WASHINGTON (AP) — The promise of a red wave receding, Republicans slogged state by state in a determined fight to break the Democrats’ one-party hold on Washington, a breathtakingly close battle for control of Congress and the future of President Joe Biden’s agenda.

On Wednesday, the Democrats’ fragile grasp on power in the House and the Senate remained at risk. The party faced a new generation of Republican candidates — among them 2020 election deniers and some extremists inspired by Donald Trump handily winning some seats.

But races stayed tight, and Republicans ran into stiff competition in their march across the country, dashing hopes for the sweeping gains they had promised, particularly in the House. Instead, they inched toward what could be another narrowly split Congress.

“The RED WAVE did not happen,” defeated Republican Rep. Mayra Flores of Texas said in a tweet.

It was the first major national election since the Jan. 6, 2021, attack on the Capitol, and emotions were raw. The recent violent assault on Speaker Nancy Pelosi’s husband has stunned many, and federal law enforcement warned of heightened threats nationwide. Biden’s party worked to hold on by the most tenuous of margins.

Even with a slim majority, the Republicans could bring a new intensity to Capitol Hill with promises to end Biden’s most ambitious plans, tighten congressional oversight and launch grueling investigations — even, potentially, impeachment of the president.

House GOP Leader Kevin McCarthy, in line to become speaker if his party takes control, vowed to win the majority as he addressed a crowd of supporters well past midnight in Washington.

“We are expanding this party,” McCarthy said, calling out the races won so far. “The American people are ready for a majority that will offer a new direction that will put America back on track.”

But the mood among Republicans was tense, as Democrats delivered a surprising run of the map in places Republicans expected to claim as their own.

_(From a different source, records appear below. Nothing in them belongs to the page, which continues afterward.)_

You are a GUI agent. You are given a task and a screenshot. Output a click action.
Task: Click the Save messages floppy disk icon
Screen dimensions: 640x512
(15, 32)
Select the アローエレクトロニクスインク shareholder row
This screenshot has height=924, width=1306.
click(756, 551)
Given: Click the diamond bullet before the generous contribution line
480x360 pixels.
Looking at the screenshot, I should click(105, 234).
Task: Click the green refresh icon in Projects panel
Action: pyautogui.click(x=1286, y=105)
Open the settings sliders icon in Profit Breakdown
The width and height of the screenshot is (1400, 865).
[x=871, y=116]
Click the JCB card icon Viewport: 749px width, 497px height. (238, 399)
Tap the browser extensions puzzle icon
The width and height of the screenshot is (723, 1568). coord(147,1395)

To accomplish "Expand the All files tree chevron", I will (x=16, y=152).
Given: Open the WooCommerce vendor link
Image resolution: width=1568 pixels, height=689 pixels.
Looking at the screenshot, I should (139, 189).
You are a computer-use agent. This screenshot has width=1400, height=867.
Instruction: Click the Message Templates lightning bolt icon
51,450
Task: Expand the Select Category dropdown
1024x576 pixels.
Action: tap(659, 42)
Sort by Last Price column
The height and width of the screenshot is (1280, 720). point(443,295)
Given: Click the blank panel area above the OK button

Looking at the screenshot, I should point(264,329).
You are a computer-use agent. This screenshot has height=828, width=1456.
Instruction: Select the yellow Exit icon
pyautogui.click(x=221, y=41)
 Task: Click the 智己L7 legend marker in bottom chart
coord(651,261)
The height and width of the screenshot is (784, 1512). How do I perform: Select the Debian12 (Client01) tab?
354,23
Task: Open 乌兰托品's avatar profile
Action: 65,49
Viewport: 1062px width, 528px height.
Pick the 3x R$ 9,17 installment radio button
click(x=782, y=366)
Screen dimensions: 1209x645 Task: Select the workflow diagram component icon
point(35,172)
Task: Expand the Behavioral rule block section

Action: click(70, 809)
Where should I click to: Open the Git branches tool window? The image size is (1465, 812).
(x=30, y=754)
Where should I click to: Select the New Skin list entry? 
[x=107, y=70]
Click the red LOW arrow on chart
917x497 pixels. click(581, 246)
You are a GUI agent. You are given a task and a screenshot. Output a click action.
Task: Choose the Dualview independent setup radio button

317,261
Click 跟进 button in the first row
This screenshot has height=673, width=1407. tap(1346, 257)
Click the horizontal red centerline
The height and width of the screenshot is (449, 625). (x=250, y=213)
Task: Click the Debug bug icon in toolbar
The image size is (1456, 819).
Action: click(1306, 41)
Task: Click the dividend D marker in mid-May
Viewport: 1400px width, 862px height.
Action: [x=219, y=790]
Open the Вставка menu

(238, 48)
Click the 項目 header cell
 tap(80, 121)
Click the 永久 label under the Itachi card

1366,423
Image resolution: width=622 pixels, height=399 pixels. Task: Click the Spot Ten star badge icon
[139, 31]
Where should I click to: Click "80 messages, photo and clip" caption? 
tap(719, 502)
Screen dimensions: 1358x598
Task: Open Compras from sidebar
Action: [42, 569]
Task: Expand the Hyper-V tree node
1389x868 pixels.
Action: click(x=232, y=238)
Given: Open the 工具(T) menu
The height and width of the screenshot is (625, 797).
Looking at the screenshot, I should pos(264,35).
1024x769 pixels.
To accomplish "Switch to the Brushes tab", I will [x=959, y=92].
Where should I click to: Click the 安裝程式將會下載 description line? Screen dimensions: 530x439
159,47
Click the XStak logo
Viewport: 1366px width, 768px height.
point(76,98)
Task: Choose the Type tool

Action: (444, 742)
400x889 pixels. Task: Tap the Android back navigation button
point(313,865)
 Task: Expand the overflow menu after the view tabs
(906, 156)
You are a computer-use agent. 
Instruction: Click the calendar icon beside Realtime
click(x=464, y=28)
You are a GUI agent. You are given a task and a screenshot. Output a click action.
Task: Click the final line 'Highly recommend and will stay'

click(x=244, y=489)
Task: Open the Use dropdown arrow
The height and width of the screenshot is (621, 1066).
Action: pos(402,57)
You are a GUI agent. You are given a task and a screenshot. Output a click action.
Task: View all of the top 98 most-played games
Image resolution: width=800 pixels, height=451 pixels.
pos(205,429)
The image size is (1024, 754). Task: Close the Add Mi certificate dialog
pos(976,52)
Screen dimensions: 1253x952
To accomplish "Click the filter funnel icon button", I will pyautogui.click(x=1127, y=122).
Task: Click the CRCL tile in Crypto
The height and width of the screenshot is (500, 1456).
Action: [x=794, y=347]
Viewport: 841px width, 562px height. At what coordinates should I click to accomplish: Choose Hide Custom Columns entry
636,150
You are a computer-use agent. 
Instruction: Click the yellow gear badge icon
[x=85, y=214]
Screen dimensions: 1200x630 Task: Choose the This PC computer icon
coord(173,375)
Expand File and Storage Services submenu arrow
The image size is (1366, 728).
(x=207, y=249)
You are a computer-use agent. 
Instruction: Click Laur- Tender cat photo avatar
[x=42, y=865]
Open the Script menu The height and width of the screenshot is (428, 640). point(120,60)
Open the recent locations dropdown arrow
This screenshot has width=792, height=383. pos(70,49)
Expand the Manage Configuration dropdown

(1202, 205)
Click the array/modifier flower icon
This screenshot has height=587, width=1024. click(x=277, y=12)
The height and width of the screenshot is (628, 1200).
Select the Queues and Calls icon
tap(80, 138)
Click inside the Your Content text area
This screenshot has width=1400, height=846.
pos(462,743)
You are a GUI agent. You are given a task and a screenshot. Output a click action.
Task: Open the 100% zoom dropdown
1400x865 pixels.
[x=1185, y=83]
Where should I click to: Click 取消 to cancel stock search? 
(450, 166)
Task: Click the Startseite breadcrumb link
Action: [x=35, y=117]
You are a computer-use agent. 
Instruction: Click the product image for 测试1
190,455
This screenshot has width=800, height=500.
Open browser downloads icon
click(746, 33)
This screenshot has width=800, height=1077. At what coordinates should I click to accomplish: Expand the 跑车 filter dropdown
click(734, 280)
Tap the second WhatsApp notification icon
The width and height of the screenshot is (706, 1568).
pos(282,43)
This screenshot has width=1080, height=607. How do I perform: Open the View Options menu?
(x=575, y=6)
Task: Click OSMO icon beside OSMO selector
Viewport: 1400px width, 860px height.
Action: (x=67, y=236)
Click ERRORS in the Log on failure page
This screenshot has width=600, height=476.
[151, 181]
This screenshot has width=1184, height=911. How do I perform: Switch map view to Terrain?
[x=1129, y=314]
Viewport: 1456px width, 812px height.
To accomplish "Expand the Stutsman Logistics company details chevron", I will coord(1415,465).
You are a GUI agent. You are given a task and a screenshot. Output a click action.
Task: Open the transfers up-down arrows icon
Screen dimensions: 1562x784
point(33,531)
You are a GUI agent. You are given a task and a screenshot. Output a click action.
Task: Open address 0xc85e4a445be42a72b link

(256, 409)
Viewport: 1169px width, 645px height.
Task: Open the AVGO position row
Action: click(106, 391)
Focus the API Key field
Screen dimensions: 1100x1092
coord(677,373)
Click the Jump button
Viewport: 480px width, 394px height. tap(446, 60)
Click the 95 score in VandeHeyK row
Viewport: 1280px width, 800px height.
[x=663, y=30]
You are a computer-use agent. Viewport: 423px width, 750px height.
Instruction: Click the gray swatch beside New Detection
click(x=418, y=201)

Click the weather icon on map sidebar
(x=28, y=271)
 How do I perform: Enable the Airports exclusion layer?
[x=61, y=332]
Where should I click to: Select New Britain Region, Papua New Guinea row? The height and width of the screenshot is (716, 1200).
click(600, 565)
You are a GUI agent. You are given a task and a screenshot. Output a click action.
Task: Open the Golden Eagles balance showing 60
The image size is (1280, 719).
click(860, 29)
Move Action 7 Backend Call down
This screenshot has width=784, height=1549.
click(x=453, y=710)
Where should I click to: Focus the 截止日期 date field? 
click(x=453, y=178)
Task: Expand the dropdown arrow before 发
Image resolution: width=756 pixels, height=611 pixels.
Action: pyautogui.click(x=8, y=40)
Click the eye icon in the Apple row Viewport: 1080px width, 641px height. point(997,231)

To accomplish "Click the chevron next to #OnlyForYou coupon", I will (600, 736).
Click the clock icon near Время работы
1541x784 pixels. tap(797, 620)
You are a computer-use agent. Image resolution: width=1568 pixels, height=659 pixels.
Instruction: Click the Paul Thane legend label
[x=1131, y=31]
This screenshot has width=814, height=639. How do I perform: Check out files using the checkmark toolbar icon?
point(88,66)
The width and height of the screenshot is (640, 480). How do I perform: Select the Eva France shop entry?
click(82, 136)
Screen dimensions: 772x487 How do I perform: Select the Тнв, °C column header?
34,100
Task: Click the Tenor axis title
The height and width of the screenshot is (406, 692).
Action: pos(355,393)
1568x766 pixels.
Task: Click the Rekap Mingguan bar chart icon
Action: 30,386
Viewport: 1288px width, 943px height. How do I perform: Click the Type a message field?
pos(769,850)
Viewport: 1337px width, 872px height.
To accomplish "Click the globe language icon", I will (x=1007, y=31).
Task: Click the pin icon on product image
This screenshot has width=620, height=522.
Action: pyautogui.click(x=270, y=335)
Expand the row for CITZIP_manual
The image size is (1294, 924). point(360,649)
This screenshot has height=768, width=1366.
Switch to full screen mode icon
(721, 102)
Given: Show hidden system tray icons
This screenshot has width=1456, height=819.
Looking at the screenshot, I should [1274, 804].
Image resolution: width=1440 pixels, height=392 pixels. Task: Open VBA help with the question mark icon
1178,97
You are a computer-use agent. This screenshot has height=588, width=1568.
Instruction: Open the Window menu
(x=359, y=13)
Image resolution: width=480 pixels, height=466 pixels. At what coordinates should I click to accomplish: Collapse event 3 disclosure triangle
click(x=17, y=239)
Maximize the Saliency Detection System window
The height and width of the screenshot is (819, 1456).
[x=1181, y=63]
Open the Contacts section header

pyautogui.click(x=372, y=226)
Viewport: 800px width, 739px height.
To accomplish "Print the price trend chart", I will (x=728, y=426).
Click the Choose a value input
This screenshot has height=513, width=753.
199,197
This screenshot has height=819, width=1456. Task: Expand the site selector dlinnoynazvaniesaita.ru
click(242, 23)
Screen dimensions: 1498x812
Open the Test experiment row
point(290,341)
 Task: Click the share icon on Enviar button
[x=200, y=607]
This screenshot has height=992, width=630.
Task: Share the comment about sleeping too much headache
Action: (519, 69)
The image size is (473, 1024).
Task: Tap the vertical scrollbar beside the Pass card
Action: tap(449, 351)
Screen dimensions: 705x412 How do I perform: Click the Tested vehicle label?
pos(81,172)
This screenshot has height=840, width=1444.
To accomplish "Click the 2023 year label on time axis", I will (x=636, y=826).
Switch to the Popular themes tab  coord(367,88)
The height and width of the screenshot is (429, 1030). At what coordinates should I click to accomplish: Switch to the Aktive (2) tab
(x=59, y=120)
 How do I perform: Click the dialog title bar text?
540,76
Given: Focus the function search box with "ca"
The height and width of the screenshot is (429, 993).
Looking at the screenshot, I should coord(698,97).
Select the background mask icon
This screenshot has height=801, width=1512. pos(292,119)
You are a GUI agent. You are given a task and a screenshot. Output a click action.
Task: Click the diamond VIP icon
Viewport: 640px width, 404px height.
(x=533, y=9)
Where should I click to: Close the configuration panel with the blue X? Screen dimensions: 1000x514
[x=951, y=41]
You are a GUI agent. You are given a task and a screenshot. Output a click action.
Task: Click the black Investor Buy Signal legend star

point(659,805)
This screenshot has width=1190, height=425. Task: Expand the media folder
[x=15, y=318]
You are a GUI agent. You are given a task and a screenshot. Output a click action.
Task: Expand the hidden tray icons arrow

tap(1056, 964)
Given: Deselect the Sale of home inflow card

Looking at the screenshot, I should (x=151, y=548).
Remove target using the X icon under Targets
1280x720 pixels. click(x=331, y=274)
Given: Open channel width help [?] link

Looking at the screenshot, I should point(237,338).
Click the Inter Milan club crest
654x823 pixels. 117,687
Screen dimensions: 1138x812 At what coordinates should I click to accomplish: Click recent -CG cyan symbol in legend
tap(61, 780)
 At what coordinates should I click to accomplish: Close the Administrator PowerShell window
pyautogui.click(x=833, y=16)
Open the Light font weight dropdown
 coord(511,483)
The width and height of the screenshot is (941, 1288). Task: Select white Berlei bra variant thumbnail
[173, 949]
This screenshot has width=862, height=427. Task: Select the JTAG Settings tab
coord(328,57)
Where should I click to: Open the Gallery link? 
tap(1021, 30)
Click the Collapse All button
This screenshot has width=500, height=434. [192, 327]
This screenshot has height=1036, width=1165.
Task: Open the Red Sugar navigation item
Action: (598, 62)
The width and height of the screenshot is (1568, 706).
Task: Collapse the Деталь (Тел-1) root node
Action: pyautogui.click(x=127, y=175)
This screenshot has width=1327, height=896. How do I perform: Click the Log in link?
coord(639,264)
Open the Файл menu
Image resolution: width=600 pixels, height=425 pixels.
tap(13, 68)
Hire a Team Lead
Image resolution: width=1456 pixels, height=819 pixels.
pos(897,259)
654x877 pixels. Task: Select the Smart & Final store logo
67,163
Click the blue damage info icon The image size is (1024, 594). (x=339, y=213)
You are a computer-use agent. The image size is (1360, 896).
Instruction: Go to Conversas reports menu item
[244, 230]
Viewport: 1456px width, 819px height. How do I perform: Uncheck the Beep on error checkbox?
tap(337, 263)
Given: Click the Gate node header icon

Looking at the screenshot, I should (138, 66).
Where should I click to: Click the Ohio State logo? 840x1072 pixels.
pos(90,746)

“While many races remain too close to call, it is clear that House Democratic members and candidates are strongly outperforming expectations,” Pelosi said in a statement. “As states continue to tabulate the final results, every vote must be counted as cast.”

All 435 seats in the House and one-third of the Senate were being decided. If Republican newcomers help the party seize control of the House, and possibly the Senate, the outcome will pose new challenges for Congress’ ability to govern — especially if margins are tight.

In the race for the House, battleground Virginia provided a snapshot. Republican state Sen. Jen Kiggans, a former Navy helicopter pilot, defeated Democratic Rep. Elaine Luria, a former Navy commander who had touted her work on the House committee investigating the Jan. 6 insurrection.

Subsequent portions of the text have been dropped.